*** Opening of Source document ***

Disposable surgical masks are also made of non-woven fabric. A 2013 study found that surgical masks were about three times as effective at blocking influenza aerosols than homemade face masks (that was true, at least, when air flow was slower than a cough but faster than a human breathing during light work).
Still, there are homemade options that come close to the level of protection of an N95 or surgical mask.
An April study from the University of Chicago determined that "hybrid" masks — combining two layers of 600-thread-count cotton paired with another material like silk, chiffon, or flannel — filter at least 94% of small particles (less than 300 nanometers) and at least 96% of larger particles (bigger than 300 nanometers). Two layers of 600-thread-count cotton offer a similar level of protection against larger particles, but they weren't as effective at filtering aerosols.
That study, however, conducted measurements at low air-flow rates, so the masks might offer less protection against a cough or sneeze. Still, multiple layers of high-thread-count cotton are preferable to face coverings made from a dishcloth or cotton T-shirt.
Fabrics like silk or cotton have more variable performances
A June study published in the Journal of Hospital Infection found that masks made from vacuum-cleaner bags were among the most effective alternatives to surgical masks, followed by masks made from tea towels, pillowcases, silk, and 100% cotton T-shirts, respectively.
Research from the University of Illinois, meanwhile, found that a brand-new dishcloth was slightly more effective than a used 100% cotton T-shirt at filtering droplets when a person coughs, sneezes, or talks. That study (which is still awaiting peer review) also found that a used shirt made of 100% silk was more effective at filtering high-momentum droplets, likely because silk has electrostatic properties that can help trap smaller viral particles.
The University of Chicago study came to a different conclusion, however: Those researchers found that a single layer of natural silk filtered just 54% of small particles and 56% of larger particles. By contrast, four layers of natural silk filtered 86% of small particles and 88% of large particles at low air-flow rates.
Bandanas and scarves don't offer great protection
Bandanas and scarves have performed poorly in multiple studies.
The Journal of Hospital Infection study found that a scarf only reduced a person's infection risk by 44% after they shared a room with an infected person for 30 seconds. After 20 minutes of exposure, the scarf only reduced infection risk by 24%.

*** Close of Source document ***
*** Opening of Extracted data ***

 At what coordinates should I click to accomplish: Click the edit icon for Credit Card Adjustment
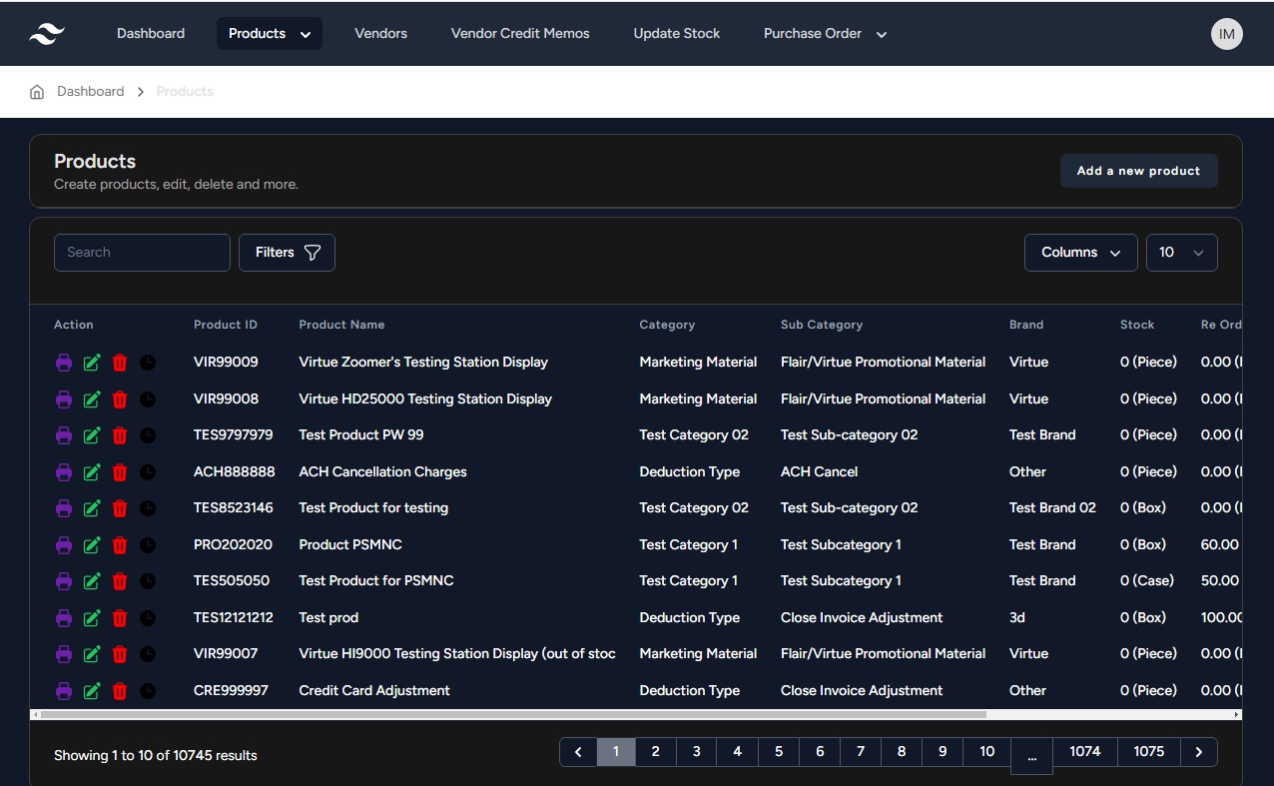pos(92,691)
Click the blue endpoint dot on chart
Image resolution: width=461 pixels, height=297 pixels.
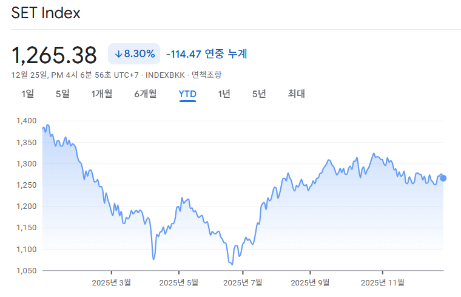[x=443, y=178]
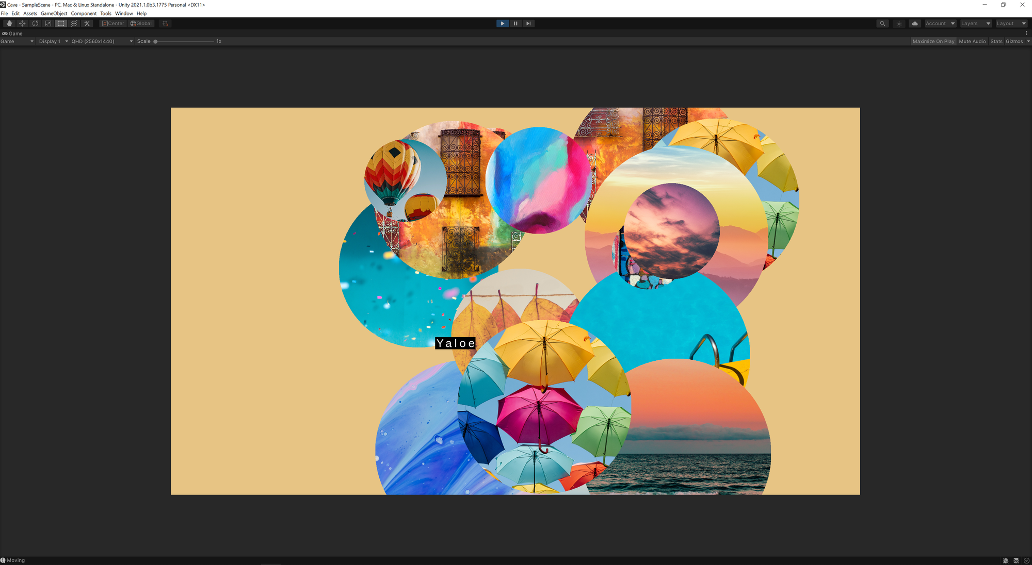The width and height of the screenshot is (1032, 565).
Task: Select the Rotate tool icon
Action: pyautogui.click(x=35, y=24)
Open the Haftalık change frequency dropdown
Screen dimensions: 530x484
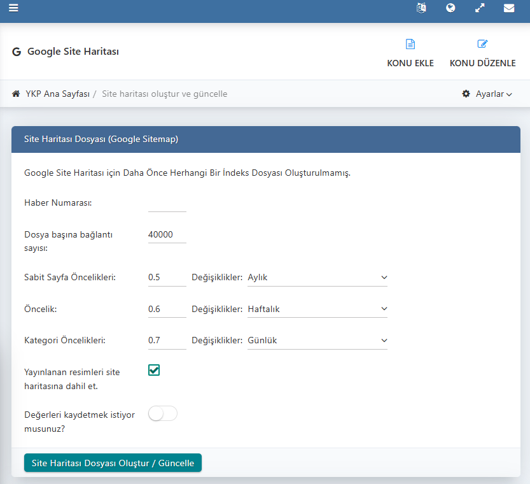tap(317, 309)
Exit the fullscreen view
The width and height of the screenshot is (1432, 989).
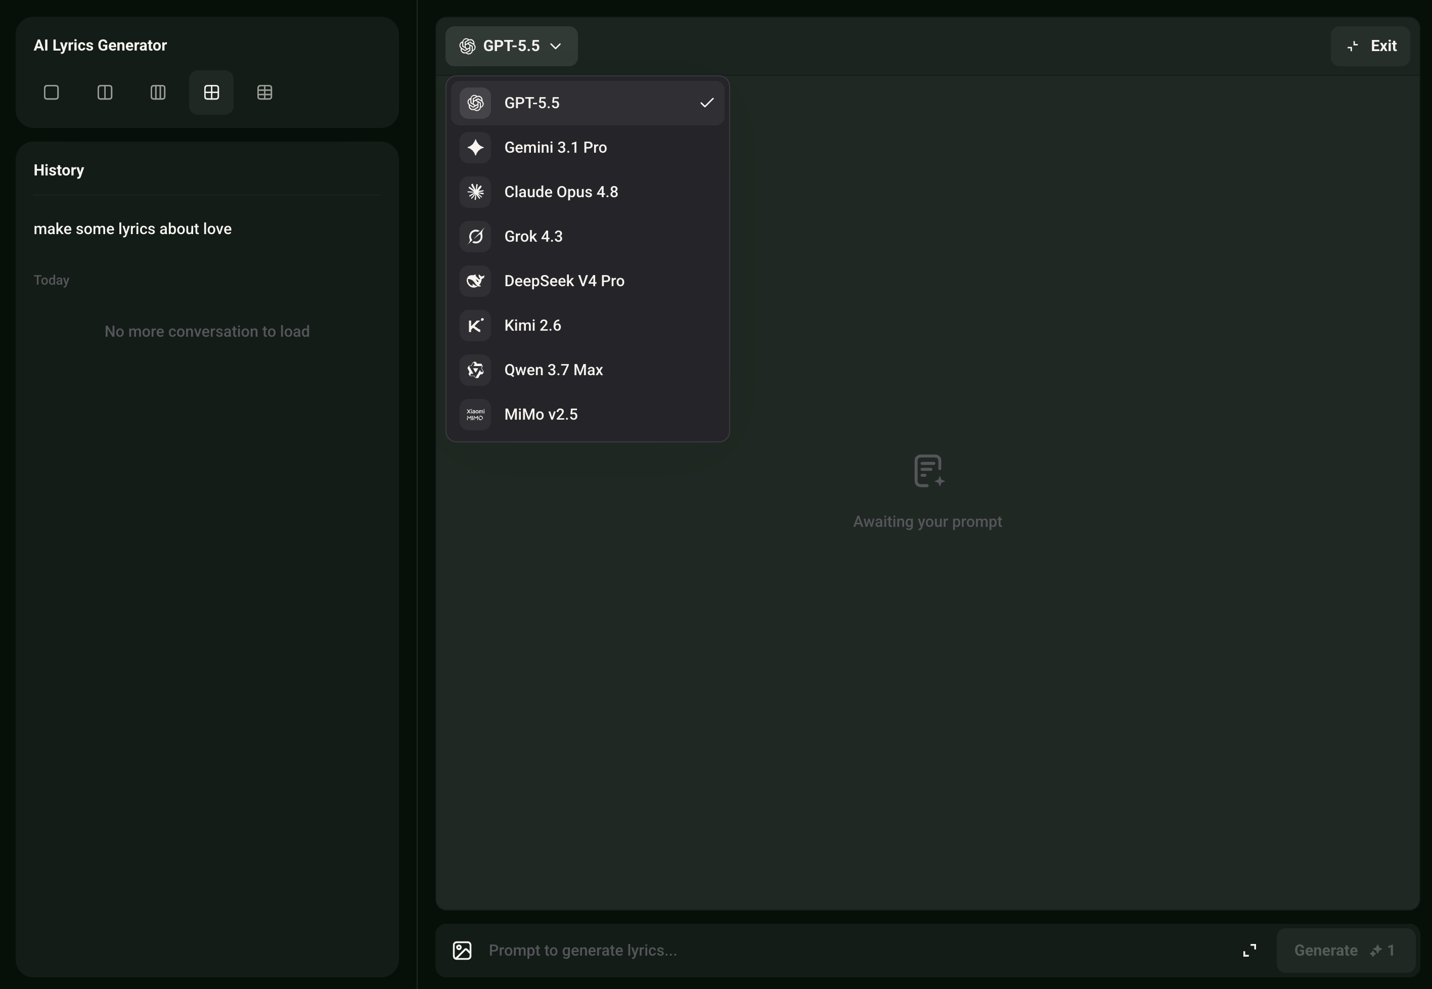click(1370, 46)
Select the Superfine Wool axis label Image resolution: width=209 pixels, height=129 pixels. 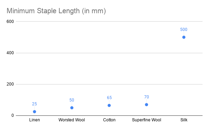click(147, 120)
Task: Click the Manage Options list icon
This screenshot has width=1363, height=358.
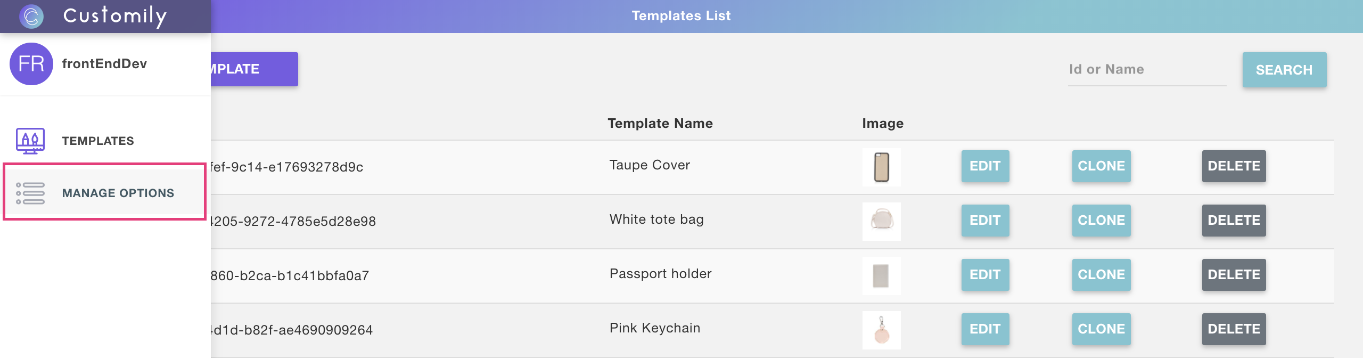Action: pos(30,193)
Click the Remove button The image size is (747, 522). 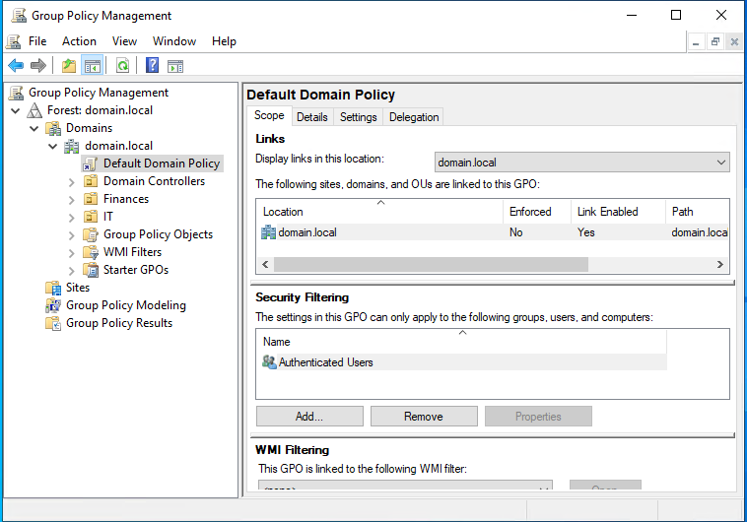[x=424, y=417]
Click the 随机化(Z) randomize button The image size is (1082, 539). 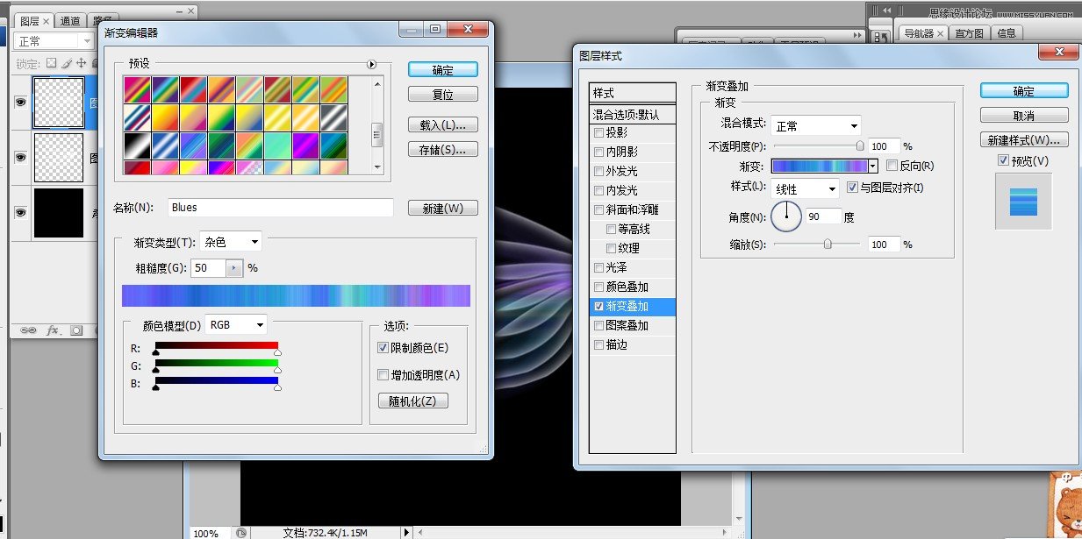coord(412,401)
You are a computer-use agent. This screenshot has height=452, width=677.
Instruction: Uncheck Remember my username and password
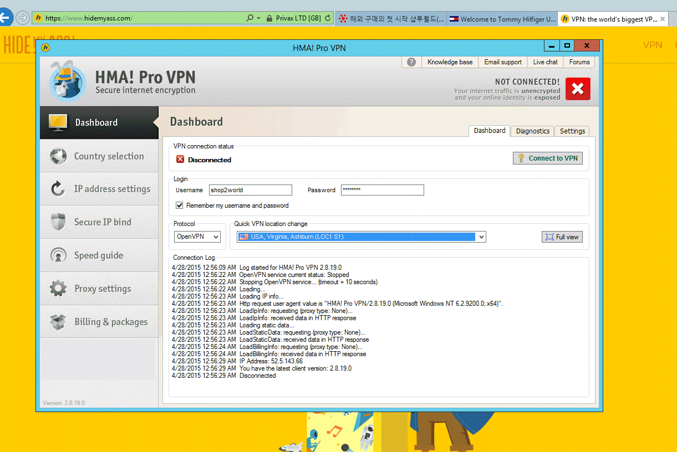pos(180,206)
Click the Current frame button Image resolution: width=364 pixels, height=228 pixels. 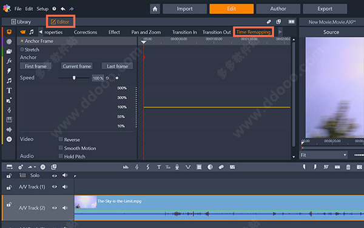77,66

*** Close of Extracted data ***

- [Check your understanding]:
1. In the article on mask materials, what percentage of small particles did a single layer of natural silk filter in the University of Chicago study?
2. Rewrite the paragraph of the article on mask materials that begins "An April study from the University of Chicago" as a short bulleted list that keeps its main facts.
3. Pick up the article on mask materials after its final sentence and continue it.
The listing above comes from a different source than the article on mask materials.

- [Answers to the exercise]:
1. 54%

2.
- An April University of Chicago study tested "hybrid" masks made of two layers of 600-thread-count cotton plus silk, chiffon, or flannel.
- These filtered at least 94% of small particles (under 300 nanometers) and at least 96% of larger particles (over 300 nanometers).
- Two layers of 600-thread-count cotton alone protected similarly against larger particles but were less effective at filtering aerosols.

3.
Similarly, the Duke researchers found that bandanas reduced the rate of droplet transmission by a factor of two, which makes them less protective than most other materials.
For the most part, though, any mask is better than no mask, with one notable exception: The CDC cautions people not to wear masks with built-in valves or vents.
Masks with one-way valves can expel infectious particles into the atmosphere, helping to fuel transmission.
Mask studies should be taken with a grain of salt
Although research is coalescing around the idea that a few types of masks offer the best protection, it's not always easy to simulate how a mask will perform in real life.
That's because only some tests directly mimic the size of novel coronavirus particles, while others evaluate performance based on viruses like influenza. Researchers also still aren't sure about the degree to which the virus gets transmitted via aerosols, since those tiny particles are extremely hard to trap and study without killing the virus. Some scientists even have different ideas of what constitutes an aerosol — the generally accepted cutoff is less than 5 microns (that's roughly the size of a dust particle) — and many experts think the delineation is arbitrary altogether.
Different studies also test masks under different circumstances: Some mimic the heavy air flow produced when a person coughs, while others mimic the air flow when a person is talking or breathing normally.
And of course, masks perform differently depending on how they're worn. That's why it's better to stick with more protection over less.